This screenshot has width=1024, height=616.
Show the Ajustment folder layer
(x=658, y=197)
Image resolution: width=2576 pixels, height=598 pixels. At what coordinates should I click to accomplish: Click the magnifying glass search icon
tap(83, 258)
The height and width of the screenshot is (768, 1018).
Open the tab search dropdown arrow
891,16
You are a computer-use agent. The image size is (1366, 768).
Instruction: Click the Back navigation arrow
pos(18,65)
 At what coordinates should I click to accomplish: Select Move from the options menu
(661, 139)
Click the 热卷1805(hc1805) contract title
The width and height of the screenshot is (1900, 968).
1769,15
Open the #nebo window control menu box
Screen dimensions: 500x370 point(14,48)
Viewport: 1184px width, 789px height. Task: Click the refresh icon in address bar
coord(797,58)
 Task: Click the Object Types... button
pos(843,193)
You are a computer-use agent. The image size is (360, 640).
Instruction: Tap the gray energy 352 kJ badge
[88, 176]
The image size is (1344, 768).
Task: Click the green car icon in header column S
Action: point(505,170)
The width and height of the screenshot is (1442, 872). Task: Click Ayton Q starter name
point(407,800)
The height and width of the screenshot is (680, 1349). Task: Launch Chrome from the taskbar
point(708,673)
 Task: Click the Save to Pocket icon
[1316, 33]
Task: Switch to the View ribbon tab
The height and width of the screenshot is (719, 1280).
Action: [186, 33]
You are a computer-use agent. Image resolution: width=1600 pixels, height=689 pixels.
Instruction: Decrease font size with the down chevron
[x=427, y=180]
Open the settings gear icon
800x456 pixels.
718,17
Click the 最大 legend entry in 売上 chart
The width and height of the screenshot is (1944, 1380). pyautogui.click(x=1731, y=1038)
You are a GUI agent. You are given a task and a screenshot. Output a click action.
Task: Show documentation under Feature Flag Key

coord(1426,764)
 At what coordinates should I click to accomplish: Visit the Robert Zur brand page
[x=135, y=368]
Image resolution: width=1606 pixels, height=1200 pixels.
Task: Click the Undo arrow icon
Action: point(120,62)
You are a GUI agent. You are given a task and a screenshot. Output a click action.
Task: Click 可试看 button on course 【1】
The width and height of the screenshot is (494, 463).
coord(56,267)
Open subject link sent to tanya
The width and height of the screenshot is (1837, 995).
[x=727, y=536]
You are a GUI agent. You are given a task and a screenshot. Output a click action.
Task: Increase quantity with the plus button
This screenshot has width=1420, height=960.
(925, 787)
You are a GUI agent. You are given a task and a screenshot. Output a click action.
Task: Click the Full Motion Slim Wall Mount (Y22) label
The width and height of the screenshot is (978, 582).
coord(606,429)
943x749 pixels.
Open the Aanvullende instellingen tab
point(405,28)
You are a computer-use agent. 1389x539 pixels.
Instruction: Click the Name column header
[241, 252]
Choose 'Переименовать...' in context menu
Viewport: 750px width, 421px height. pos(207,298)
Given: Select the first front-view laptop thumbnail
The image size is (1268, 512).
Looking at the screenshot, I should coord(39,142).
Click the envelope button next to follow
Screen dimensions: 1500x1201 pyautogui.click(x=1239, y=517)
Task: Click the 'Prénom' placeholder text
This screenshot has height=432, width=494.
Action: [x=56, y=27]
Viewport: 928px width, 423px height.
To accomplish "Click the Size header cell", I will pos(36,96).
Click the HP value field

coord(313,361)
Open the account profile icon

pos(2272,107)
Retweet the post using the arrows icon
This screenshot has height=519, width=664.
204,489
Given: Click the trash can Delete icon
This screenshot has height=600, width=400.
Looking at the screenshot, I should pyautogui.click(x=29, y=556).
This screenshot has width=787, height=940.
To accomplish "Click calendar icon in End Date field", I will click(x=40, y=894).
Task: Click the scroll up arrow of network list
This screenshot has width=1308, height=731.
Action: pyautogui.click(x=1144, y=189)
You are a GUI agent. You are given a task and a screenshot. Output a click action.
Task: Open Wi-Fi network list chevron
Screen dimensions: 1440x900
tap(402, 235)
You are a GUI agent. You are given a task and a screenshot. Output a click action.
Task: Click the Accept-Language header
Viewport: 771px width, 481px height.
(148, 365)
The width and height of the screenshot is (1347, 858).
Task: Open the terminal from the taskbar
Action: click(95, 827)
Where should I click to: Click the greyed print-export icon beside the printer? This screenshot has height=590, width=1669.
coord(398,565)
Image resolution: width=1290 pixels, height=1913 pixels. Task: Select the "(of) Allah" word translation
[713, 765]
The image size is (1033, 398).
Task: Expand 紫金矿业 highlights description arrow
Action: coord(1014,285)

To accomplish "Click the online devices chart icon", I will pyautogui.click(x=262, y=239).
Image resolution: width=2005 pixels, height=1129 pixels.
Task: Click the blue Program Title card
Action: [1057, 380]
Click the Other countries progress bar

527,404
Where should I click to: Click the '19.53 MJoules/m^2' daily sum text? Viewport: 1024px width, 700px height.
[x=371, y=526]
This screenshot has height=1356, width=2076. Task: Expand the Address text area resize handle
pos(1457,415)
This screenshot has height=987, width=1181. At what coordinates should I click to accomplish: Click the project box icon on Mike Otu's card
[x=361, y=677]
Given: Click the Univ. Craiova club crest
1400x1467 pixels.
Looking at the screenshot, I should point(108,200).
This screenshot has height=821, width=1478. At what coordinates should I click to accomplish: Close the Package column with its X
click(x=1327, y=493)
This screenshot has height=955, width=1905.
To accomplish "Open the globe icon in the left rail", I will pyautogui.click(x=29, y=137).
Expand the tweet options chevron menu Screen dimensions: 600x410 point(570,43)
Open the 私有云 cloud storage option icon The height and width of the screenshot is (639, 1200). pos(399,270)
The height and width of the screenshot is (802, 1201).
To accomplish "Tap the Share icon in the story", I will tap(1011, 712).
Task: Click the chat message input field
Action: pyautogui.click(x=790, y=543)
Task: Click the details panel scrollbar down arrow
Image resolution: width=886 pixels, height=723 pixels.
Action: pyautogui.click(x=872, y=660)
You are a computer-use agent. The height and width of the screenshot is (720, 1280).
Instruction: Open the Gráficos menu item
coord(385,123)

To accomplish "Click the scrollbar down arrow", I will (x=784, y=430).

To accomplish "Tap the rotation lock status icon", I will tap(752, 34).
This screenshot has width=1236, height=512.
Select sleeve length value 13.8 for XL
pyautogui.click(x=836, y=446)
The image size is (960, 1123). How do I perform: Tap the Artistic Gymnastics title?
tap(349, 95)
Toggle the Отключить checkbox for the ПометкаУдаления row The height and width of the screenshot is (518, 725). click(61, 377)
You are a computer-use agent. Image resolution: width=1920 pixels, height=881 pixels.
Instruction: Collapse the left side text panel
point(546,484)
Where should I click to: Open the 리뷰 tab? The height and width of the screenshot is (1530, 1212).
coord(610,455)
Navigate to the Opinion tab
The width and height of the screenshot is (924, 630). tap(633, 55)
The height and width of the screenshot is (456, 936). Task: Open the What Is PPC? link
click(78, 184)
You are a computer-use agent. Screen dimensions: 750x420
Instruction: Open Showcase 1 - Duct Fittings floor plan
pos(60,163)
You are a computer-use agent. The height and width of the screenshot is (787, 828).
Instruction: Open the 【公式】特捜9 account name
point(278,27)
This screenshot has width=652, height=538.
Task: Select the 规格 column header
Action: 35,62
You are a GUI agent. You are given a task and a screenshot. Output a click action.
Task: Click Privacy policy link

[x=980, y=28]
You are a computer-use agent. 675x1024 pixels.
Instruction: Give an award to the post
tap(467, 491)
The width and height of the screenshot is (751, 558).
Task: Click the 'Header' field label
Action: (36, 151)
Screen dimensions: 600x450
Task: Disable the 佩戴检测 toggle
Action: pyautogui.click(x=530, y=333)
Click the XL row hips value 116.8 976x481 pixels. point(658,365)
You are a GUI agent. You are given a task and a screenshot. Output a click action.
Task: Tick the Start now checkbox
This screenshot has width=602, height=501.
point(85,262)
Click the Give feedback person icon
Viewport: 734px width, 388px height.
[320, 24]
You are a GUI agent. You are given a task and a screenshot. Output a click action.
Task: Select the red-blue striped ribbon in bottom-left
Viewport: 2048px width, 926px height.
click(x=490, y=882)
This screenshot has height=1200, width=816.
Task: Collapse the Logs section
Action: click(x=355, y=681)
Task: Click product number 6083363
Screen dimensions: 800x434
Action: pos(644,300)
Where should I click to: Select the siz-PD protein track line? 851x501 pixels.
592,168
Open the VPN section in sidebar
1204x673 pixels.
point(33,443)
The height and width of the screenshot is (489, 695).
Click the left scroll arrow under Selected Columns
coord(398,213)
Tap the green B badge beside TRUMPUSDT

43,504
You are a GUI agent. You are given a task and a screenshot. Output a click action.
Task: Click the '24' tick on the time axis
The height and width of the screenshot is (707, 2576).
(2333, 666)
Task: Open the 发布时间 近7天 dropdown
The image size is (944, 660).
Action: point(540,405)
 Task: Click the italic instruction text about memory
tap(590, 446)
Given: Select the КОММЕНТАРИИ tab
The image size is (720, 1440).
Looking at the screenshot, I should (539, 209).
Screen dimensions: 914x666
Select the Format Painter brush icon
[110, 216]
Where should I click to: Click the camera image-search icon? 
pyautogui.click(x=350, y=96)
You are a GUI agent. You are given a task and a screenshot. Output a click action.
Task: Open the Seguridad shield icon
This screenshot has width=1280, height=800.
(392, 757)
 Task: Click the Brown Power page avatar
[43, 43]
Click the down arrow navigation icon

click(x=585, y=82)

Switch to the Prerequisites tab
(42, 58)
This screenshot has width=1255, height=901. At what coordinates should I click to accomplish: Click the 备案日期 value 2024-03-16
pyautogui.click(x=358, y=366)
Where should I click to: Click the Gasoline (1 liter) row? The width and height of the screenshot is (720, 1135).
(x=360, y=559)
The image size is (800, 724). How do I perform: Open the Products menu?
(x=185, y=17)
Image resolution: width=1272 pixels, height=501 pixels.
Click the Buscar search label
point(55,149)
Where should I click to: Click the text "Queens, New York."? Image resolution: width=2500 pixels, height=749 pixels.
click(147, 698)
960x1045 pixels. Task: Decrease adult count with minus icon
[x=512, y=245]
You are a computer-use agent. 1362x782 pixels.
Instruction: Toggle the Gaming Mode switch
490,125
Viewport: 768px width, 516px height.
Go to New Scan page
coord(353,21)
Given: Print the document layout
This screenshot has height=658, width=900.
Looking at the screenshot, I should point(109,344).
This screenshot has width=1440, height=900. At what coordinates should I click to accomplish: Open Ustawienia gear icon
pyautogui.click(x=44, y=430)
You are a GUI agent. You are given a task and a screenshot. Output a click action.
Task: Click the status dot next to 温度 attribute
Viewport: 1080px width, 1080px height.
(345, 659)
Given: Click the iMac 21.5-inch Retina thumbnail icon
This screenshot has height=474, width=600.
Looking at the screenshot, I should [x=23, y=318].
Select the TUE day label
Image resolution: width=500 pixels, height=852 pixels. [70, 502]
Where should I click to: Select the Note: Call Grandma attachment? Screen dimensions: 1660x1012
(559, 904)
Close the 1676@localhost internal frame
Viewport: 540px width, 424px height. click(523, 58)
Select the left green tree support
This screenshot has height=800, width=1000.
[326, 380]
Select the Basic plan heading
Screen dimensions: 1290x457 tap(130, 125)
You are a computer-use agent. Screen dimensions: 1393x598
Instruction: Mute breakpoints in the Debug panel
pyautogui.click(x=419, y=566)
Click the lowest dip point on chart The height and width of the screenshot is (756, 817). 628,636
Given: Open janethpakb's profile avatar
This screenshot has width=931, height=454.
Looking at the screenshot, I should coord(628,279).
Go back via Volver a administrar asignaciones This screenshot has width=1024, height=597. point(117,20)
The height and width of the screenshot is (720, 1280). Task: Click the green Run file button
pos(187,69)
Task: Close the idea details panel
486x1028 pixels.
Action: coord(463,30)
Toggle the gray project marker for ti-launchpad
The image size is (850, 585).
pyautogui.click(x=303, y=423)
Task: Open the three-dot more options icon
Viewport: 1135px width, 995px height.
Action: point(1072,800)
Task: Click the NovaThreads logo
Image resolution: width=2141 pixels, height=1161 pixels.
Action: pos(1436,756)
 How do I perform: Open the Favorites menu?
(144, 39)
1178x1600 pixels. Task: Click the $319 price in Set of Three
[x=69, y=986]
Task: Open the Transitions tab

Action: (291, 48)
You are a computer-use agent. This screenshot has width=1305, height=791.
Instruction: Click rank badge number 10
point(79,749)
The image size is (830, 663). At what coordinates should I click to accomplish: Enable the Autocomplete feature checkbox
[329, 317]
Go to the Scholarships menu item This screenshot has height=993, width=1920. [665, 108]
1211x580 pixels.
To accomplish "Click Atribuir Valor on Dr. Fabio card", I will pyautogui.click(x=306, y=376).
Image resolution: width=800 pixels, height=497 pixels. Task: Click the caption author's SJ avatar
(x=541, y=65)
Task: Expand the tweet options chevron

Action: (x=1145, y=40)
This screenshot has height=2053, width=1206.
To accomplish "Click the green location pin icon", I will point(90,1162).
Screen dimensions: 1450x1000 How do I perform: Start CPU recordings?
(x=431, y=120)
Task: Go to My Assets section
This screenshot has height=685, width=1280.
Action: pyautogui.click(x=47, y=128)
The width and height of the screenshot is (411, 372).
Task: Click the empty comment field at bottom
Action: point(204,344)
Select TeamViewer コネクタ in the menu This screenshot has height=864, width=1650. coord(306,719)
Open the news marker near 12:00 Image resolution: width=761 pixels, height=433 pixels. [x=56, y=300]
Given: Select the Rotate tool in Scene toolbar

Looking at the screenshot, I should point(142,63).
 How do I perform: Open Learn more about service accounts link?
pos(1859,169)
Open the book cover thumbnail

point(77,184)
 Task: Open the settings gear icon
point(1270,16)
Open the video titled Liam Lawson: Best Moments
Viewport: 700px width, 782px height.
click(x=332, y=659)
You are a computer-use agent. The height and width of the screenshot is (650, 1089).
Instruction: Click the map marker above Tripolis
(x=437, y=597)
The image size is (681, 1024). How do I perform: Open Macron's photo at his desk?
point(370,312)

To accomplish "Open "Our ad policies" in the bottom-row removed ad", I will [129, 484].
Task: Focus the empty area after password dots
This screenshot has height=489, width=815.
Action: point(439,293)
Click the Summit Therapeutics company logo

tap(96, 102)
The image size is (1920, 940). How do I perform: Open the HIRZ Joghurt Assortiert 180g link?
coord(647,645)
-------------------------
= ABOUT THIS EXERCISE =
Wherever a line in the data above holds the word "scrollbar", copy that line.

= SOLVED PROBLEM =
Task: Click the details panel scrollbar down arrow
To accomplish "Click the scrollbar down arrow", I will (x=784, y=430).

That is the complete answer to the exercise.